▶ Instructions to follow
Filtering the records below, copy only those lines that include the word "agent".

▶ Dataset extract
----------------

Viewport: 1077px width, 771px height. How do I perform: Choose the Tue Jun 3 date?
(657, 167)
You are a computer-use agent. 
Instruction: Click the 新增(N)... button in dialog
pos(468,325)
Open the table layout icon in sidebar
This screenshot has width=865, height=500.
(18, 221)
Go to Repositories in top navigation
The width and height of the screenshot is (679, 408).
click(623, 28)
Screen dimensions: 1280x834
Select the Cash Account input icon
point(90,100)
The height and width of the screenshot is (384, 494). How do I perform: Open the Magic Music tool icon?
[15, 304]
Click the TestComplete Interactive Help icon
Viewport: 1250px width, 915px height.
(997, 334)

----------------

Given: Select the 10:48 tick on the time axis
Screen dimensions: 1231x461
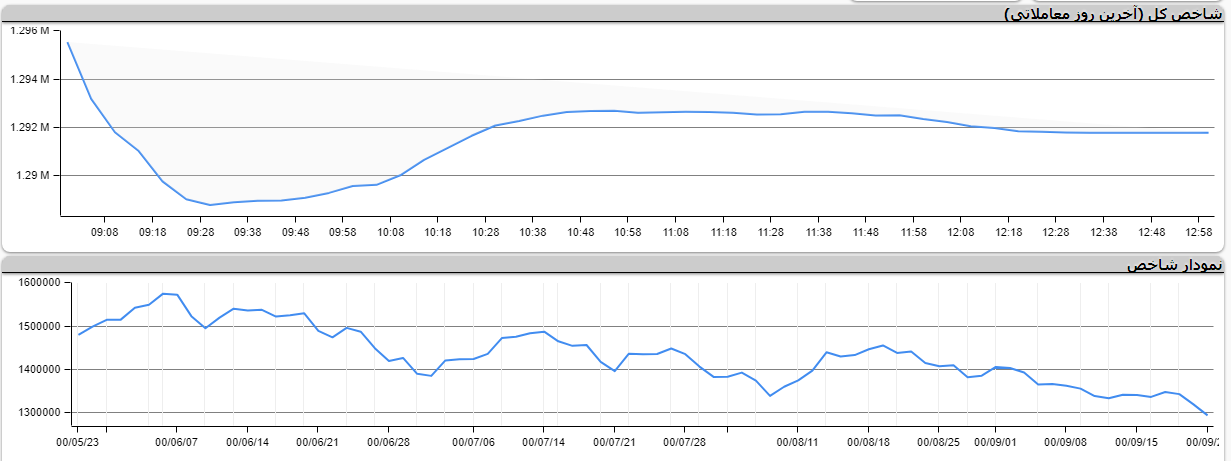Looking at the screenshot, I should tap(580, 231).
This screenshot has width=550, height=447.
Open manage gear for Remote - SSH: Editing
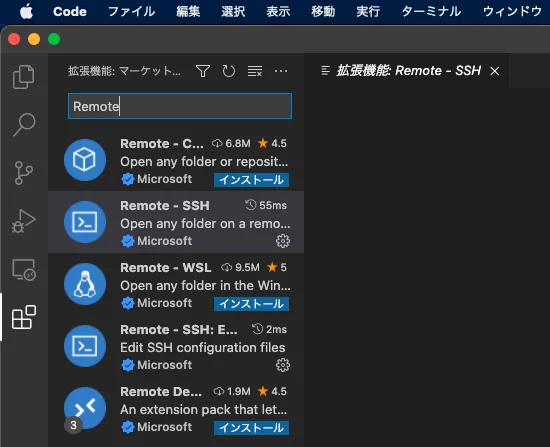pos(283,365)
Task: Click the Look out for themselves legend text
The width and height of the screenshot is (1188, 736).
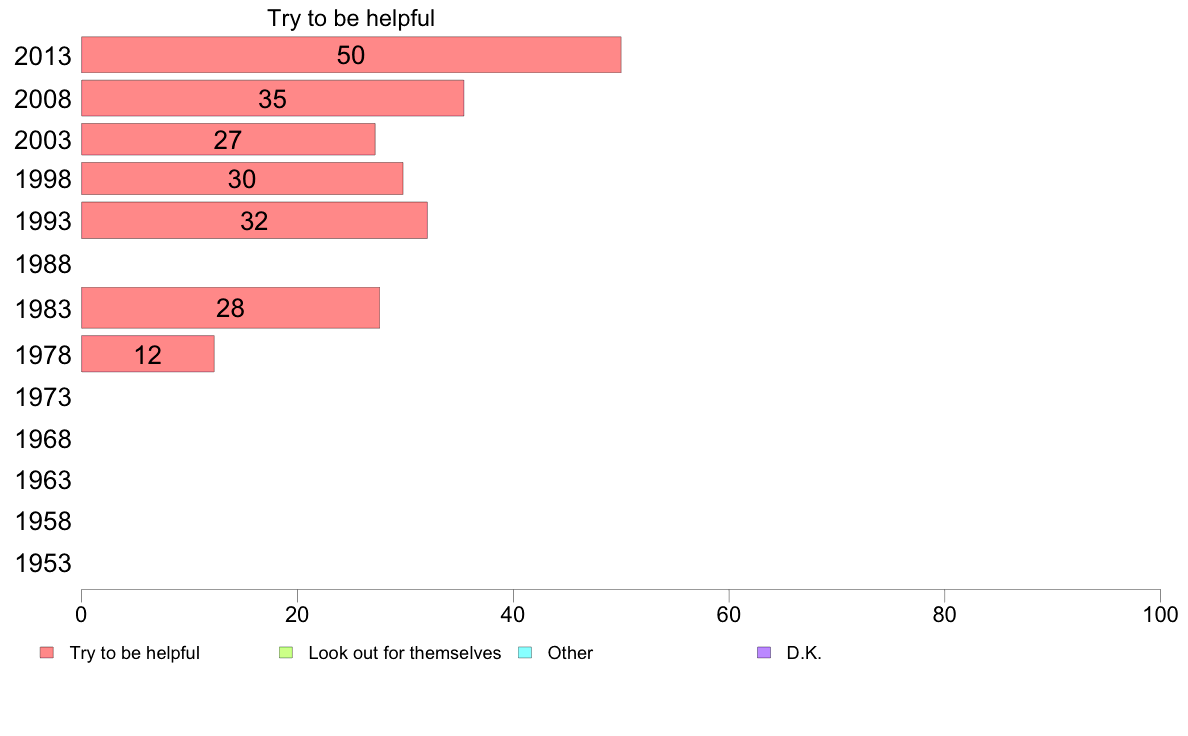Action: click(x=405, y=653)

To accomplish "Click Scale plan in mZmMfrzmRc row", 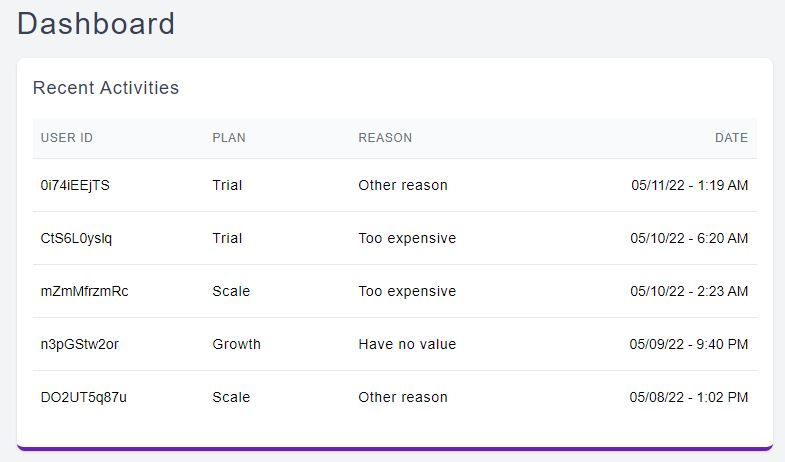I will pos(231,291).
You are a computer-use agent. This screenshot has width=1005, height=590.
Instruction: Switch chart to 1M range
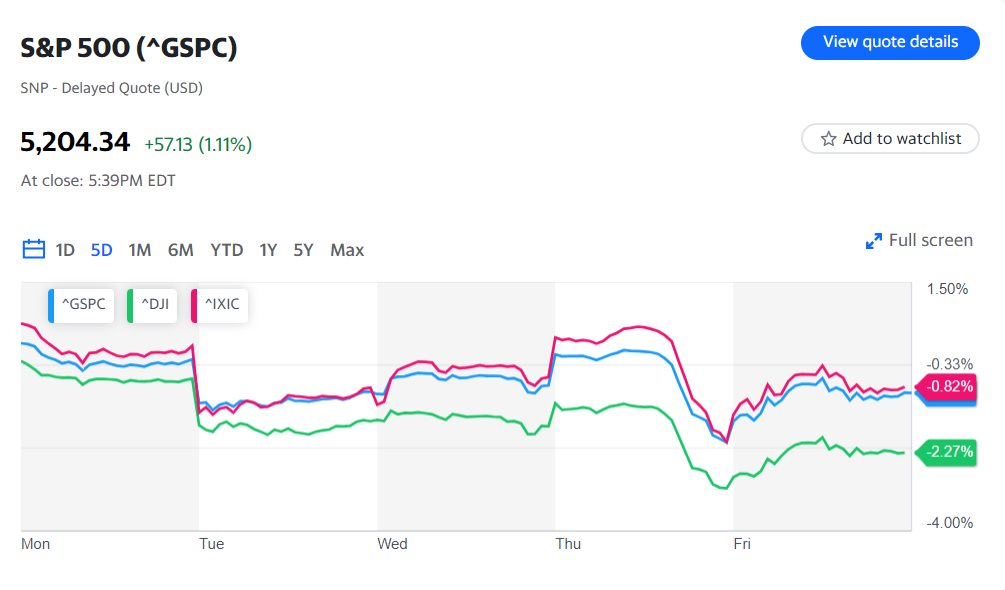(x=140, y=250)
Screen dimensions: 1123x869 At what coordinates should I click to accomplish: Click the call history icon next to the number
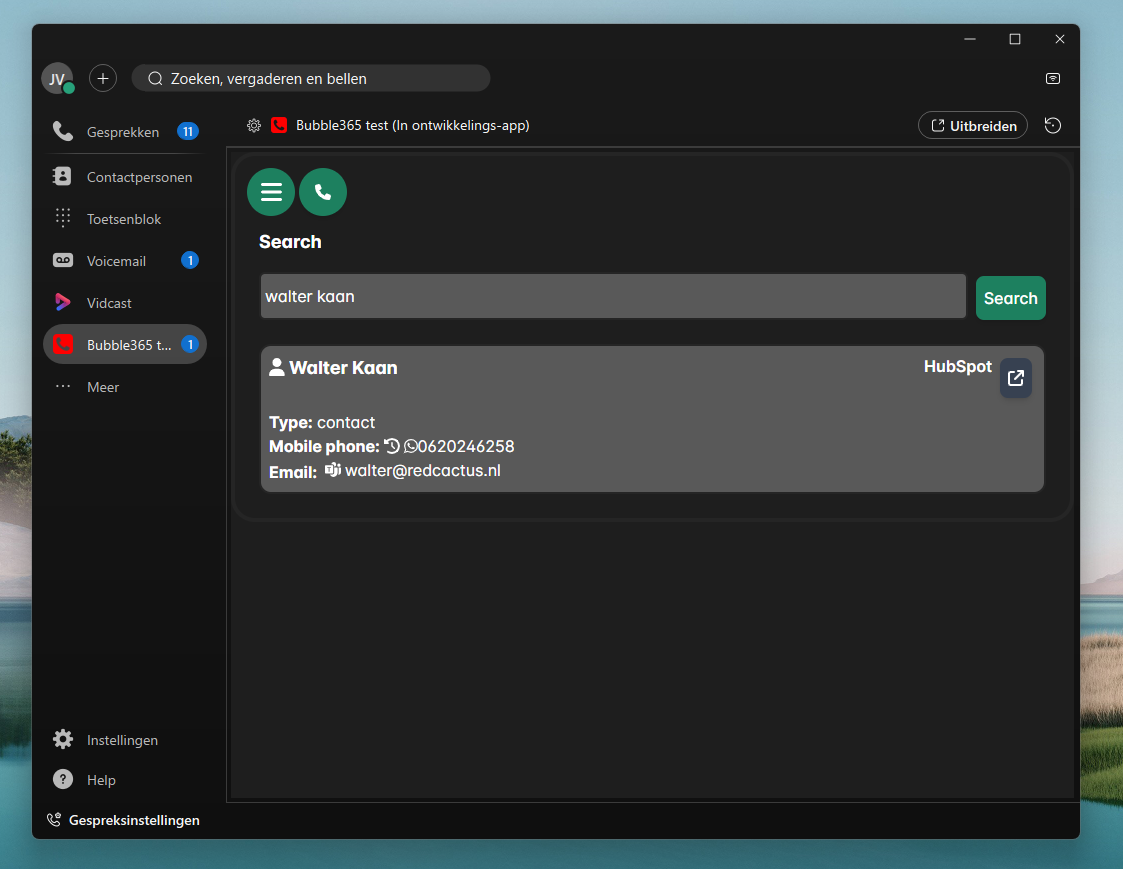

----------------

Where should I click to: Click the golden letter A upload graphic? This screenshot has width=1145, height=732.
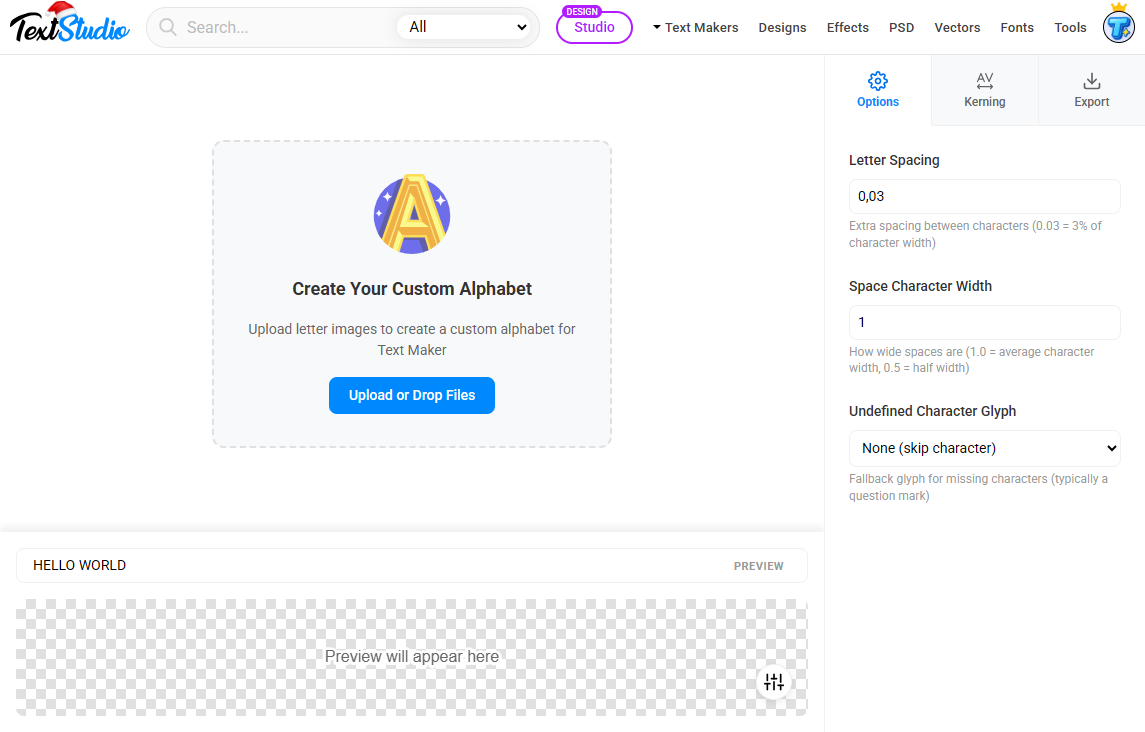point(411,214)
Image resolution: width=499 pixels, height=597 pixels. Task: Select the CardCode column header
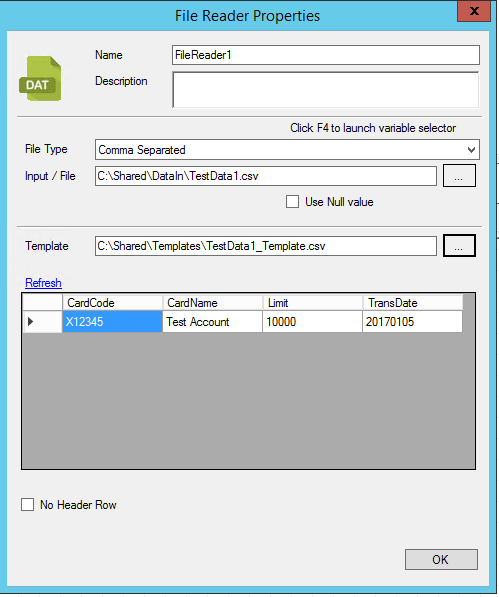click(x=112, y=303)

----------------

▶ Expected output
You are a computer-use agent. 
You are a computer-use agent. This screenshot has width=1005, height=590.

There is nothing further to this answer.